Saturday, July 24, 2010

Webb and Affirmative Action

Since we're going down the divisive race-tinged politics path, I'll also share an excellent op-ed by my Senator (who, I might add, I voted for in his race against George Allen), Jim Webb, on why we should get rid of affirmative action programs.

Webb makes two points about affirmative action that I consider to be quite self-evident:

1. It is fundamentally unfair and discriminatory, and
2. It was an absolutely defensible, if imperfect, remedy for centuries of state-sponsored discrimination

These two obviously butt up against each other, and I've fallen out on the pro-affirmative-action side of that clash, while still recognizing the truth of both points.
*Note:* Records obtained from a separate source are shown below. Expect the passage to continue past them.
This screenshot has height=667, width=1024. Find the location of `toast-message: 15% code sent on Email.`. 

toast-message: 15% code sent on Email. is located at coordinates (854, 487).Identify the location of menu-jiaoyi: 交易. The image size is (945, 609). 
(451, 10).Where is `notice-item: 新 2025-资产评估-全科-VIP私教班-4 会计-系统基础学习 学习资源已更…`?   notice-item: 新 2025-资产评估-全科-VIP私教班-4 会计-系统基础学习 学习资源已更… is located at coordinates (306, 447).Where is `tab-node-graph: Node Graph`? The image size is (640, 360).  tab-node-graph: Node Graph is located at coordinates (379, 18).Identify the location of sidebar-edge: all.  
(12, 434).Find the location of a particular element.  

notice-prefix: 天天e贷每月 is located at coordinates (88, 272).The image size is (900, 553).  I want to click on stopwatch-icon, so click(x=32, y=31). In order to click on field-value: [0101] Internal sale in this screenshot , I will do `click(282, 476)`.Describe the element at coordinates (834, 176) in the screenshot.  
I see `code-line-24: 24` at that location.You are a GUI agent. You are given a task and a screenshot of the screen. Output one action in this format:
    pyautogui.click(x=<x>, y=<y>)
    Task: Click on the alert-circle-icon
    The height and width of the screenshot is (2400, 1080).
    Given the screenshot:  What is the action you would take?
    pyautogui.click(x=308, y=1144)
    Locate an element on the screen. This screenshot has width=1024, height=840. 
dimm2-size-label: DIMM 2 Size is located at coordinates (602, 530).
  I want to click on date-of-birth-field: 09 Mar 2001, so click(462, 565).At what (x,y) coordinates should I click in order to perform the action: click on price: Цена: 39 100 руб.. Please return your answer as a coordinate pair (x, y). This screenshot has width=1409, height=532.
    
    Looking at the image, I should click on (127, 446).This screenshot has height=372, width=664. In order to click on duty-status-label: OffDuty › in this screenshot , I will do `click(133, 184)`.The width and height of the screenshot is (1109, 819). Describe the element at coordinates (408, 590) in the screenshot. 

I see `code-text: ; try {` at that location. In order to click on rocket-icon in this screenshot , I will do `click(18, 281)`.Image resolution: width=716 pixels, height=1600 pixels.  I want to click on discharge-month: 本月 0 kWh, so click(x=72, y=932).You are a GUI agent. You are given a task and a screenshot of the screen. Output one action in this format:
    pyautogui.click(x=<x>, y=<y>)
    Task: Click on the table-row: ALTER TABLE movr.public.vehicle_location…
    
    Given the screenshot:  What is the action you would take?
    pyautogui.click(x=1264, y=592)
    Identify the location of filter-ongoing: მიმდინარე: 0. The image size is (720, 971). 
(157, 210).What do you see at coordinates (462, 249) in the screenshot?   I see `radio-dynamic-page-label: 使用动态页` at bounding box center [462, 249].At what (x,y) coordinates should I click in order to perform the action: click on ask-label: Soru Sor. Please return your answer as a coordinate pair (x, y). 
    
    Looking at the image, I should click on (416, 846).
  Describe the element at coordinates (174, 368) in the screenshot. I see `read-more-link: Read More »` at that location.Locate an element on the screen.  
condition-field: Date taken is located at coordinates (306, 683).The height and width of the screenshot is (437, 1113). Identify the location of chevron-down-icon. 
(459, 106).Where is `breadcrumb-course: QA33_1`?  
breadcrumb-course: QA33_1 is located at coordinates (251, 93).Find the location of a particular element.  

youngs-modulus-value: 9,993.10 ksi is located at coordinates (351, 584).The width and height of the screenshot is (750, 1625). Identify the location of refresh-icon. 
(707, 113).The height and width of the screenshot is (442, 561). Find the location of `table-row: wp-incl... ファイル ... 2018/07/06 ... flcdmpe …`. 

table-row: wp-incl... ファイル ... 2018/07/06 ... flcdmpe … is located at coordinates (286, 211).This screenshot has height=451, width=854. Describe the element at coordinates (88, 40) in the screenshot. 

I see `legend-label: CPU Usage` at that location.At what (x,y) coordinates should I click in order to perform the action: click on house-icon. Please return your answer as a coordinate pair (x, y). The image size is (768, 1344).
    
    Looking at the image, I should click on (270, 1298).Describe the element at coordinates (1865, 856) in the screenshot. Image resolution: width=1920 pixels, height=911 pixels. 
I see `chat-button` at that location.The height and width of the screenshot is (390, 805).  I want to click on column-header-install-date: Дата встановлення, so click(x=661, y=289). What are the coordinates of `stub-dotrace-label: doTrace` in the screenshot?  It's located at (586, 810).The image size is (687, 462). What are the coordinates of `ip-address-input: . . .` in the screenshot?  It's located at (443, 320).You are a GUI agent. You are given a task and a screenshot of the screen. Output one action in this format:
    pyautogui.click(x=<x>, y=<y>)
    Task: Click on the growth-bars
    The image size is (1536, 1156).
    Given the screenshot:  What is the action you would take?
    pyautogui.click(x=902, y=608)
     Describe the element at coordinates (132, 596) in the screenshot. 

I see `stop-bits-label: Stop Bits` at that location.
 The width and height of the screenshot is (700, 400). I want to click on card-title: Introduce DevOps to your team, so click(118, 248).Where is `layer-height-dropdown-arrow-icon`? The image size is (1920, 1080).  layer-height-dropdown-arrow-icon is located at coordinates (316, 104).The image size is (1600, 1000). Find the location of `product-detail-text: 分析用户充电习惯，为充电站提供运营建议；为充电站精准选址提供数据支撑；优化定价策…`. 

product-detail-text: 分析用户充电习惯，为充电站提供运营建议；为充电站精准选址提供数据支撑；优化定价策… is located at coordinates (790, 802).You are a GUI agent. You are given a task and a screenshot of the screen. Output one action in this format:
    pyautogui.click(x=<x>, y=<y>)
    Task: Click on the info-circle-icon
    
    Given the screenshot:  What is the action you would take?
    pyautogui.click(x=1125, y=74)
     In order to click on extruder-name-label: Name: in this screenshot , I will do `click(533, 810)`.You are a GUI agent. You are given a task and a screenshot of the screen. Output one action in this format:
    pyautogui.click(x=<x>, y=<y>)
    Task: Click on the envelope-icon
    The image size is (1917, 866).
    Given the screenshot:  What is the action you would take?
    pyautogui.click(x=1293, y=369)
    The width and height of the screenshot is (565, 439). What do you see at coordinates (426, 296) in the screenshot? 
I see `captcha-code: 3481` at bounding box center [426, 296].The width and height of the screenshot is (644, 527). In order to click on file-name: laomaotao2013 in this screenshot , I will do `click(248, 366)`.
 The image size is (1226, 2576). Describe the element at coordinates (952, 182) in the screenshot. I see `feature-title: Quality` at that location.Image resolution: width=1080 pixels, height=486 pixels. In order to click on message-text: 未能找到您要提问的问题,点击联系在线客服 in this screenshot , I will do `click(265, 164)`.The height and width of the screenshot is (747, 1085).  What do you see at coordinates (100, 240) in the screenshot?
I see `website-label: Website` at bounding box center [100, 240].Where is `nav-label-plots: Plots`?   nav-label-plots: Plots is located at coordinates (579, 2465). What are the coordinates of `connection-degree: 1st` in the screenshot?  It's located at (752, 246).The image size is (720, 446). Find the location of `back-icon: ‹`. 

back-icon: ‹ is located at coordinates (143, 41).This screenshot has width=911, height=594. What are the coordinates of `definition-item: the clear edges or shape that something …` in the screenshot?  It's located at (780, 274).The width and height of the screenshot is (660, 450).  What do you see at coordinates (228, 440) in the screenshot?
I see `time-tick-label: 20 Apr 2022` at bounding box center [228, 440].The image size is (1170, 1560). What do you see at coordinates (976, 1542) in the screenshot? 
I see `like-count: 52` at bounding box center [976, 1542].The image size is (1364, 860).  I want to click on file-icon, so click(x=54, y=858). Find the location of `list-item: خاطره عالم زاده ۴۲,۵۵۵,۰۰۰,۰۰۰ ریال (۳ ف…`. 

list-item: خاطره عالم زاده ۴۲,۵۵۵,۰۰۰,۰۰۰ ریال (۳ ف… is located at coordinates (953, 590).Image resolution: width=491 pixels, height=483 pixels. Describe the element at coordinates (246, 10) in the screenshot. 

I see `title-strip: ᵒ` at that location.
He buys both of these arguments too, and then he makes some very good additional points in favor of dropping affirmative action:

- Affirmative action now is not helping who it is supposed to help: African Americans. Non-African American "people of color"are benefiting from this policy despite the fact that their history of discrimination doesn't even begin to approach that of African Americans.

- Race based policies that treat whites as a monolith ignore disadvantaged white sub-populations deserving of help (Webb specifically mentions poor Southern whites). At the same time, they give a leg-up to "people of color" that are advantaged by treating "people of color" as a monolith (more recent Asian immigrants, for example). This isn't some naive "we should be color-blind" point. This is a serious point that monolithic racial thinking obscures disadvantages within the categories "white" and "people of color".

I think these are both sensible observations. Am I swayed on my position on affirmative action (which I actually came to through a long, complicated, acrimonious episode on campus at William and Mary - it was not a position I came to casually)? Not by this op-ed alone, no. But I think he makes some excellent points.

I would add one of my own - one nagging problem I have had with affirmative action even through my conversion to being a supporter of the practice. Affirmative action generally improves the chances of people of color at later stages of their lives: college and employment, specifically. It seems to me, by then the problem is already entrenched. The real disadvantage faced by African Americans is not in the admissions committees of colleges, it is in the quality of primary education in their communities. It seems to me, affirmative action at these later stages does nothing to impact the root cause of these problems. It's a farce, in that sense. Perhaps it takes a few real achievers from bad schools and gives them a chance to shine as they could have shined in high school if they had a more supportive environment. Perhaps. And that's what's kept me supporting the program. But it isn't a solution for black students who have already lost out in elementary school and middle school, where I imagine the bulk of the problem lies.